Exercise:
Count the lines in the listing below that contain the word "Expand" and reply with the number alone.

Given entries:
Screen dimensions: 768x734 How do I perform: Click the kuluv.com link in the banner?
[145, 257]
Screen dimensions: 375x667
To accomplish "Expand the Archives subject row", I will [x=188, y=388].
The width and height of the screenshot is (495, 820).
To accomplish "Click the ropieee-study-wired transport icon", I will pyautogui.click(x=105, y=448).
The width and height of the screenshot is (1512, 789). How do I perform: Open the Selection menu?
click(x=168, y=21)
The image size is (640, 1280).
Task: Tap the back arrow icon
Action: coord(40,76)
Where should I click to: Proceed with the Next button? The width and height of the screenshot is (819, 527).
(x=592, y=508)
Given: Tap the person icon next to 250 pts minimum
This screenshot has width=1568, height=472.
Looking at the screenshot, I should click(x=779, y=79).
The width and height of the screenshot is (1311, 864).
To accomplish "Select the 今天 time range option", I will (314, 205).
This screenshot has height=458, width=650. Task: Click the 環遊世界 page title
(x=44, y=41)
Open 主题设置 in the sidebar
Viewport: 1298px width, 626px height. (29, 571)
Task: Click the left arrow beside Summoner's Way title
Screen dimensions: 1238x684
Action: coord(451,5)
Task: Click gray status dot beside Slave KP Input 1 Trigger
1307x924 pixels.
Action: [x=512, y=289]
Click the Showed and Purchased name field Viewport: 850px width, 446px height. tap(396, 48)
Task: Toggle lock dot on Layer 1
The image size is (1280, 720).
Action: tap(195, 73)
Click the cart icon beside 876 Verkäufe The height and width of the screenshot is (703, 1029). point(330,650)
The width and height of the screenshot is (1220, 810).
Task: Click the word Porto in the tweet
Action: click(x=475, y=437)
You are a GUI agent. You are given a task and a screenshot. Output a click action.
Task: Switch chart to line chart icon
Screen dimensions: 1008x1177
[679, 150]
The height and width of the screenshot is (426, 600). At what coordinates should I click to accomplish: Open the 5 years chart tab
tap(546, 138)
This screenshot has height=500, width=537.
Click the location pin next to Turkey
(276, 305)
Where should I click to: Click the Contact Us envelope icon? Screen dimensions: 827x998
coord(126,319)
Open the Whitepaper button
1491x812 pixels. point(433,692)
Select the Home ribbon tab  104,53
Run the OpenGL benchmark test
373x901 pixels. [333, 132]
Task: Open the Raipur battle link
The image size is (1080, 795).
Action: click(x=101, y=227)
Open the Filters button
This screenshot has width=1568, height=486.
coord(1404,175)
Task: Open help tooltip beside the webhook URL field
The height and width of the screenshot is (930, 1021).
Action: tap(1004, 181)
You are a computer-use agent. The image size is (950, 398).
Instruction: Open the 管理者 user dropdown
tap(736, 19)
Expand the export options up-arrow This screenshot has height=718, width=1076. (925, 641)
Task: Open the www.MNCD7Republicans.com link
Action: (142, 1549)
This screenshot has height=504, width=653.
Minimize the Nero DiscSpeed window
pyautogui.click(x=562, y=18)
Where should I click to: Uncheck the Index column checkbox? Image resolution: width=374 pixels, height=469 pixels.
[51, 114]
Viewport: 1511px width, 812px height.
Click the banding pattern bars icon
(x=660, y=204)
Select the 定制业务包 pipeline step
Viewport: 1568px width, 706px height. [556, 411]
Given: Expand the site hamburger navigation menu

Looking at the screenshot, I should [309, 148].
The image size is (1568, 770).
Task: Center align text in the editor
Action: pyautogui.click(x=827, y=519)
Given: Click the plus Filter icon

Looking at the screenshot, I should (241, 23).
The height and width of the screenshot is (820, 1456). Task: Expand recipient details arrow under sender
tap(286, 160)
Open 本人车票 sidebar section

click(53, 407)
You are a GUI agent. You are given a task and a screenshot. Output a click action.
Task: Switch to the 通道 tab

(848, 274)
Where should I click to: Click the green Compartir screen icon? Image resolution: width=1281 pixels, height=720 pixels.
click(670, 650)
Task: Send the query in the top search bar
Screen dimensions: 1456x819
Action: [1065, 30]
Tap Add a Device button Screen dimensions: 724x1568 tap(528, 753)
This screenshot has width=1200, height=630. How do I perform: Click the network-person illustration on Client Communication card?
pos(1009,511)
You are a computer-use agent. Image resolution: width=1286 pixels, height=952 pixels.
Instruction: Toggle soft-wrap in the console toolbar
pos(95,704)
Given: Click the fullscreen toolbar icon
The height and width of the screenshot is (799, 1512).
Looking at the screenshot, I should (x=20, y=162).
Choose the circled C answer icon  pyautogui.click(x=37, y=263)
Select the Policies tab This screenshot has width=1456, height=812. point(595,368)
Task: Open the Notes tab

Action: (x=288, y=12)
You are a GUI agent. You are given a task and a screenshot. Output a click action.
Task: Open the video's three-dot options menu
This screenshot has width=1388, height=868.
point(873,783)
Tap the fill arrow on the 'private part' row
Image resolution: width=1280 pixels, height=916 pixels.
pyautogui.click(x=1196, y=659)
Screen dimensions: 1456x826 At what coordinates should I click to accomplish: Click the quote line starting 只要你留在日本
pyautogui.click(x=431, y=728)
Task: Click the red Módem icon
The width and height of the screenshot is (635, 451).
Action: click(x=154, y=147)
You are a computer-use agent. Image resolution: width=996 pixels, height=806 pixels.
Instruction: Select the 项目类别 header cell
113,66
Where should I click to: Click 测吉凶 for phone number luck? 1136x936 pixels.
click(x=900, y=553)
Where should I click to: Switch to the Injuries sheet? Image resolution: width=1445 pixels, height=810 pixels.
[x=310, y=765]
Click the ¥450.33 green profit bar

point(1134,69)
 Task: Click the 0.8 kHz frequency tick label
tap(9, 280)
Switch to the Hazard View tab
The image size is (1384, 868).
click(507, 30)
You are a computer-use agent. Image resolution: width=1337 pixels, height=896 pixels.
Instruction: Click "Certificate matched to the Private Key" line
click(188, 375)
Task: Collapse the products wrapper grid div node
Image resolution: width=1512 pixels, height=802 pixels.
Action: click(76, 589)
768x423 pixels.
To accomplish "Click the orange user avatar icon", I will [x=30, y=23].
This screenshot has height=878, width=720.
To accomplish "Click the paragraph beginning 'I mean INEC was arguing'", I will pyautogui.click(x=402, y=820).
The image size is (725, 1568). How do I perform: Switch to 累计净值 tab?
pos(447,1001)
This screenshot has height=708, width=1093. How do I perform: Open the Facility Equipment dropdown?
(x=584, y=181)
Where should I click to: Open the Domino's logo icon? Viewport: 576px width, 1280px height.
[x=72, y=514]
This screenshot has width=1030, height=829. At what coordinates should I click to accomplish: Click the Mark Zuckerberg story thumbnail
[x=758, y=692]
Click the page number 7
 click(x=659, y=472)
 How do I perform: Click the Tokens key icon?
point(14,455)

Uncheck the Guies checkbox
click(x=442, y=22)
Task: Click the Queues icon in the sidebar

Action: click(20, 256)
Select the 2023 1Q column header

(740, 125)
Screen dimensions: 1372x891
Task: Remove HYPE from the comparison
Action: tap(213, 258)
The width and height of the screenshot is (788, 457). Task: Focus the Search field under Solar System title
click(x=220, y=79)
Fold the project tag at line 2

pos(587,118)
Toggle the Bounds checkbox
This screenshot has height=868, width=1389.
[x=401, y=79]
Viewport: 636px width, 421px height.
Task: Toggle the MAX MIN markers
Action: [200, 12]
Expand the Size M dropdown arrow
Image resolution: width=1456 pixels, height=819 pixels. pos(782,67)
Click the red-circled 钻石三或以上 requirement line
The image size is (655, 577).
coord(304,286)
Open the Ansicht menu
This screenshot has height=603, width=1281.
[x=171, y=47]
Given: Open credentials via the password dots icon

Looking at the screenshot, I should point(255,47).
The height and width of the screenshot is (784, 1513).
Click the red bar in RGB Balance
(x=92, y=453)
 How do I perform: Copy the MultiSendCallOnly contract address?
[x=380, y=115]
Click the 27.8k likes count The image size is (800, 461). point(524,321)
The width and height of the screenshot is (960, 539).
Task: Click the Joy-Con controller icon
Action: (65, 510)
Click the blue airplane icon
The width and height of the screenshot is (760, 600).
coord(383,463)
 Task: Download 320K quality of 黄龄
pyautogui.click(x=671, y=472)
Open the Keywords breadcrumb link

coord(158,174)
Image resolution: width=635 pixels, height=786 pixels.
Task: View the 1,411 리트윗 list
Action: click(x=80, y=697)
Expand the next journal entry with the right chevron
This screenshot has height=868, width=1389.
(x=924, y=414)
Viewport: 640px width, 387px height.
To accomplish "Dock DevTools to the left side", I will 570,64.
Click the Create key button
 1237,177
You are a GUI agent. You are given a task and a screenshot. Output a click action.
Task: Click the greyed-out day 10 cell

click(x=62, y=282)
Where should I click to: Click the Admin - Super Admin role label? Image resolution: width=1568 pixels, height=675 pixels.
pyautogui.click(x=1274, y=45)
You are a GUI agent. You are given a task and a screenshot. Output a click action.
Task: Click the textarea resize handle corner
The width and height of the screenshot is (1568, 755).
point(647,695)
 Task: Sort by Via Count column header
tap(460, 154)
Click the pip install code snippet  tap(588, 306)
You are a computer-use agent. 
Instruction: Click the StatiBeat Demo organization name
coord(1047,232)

Response to the task:
6